El capitán de un bote de patos de la era de la Segunda Guerra Mundial y otros dos empleados de «Ride the Ducks Branson» han sido golpeados con cargos criminales en relación con el hundimiento del Stretch Duck # 7 en el lago Table Rock de Missouri en 2018, lo que resultó en la muerte de 17 personas.

La oficina del fiscal general de Missouri anunció un total de 63 cargos contra Scott McKee, el capitán del buque, y el supervisor de operaciones Charles Baltzell y el gerente general Curtis Lanham.

Según una declaración de causa probable, el Stretch Duck #7 estaba bajo el mando de McKee cuando entró en el lago Table Rock el 19 de julio de 2018 durante una advertencia de tormenta severa y más tarde se encontró con un clima severo y vientos fuertes, lo que hizo que el barco tomara agua y se hundiera. Diecisiete personas murieron en el accidente, incluidos 16 pasajeros y un miembro de la tripulación.

La declaración de causa probable alega que Scott McKee, el capitán del Stretch Boat # 7, no ejerció sus deberes como capitán con licencia al entrar en el lago durante una advertencia de tormenta severa, y no siguió las políticas y el entrenamiento al no hacer que los pasajeros colocaran dispositivos de flotación mientras el barco hacía agua.

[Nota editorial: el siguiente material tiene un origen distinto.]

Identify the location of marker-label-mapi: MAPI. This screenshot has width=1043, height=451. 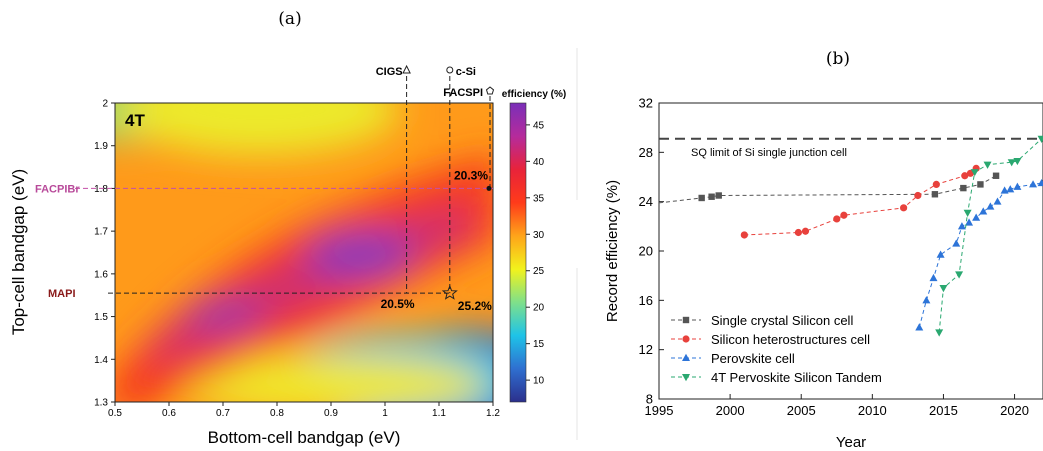
(62, 294).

La declaración también alega que Charles Baltzell, como supervisor de operaciones, y Curtis Lanham, como director general, no comunicaron las condiciones meteorológicas ni suspendieron las operaciones durante un aviso de tormenta severa.

McKee fue acusado de 17 cargos de homicidio involuntario en primer grado, un delito de clase C, 5 cargos de poner en peligro el bienestar de un niño en primer grado, un delito de clase A, y 7 cargos de poner en peligro el bienestar de un niño en primer grado, un delito de clase D. Baltzell y Lanham fueron acusados cada uno de 17 cargos de homicidio involuntario en primer grado, un delito de clase C.

Una investigación de la NTSB sobre el accidente determinó que el operador no hizo caso de una advertencia de tormenta severa, y también señaló que peligros como las cubiertas fijas y el hecho de que los guardacostas no exigieran una flotabilidad de reserva suficiente en los «barcos pato» contribuyeron al accidente.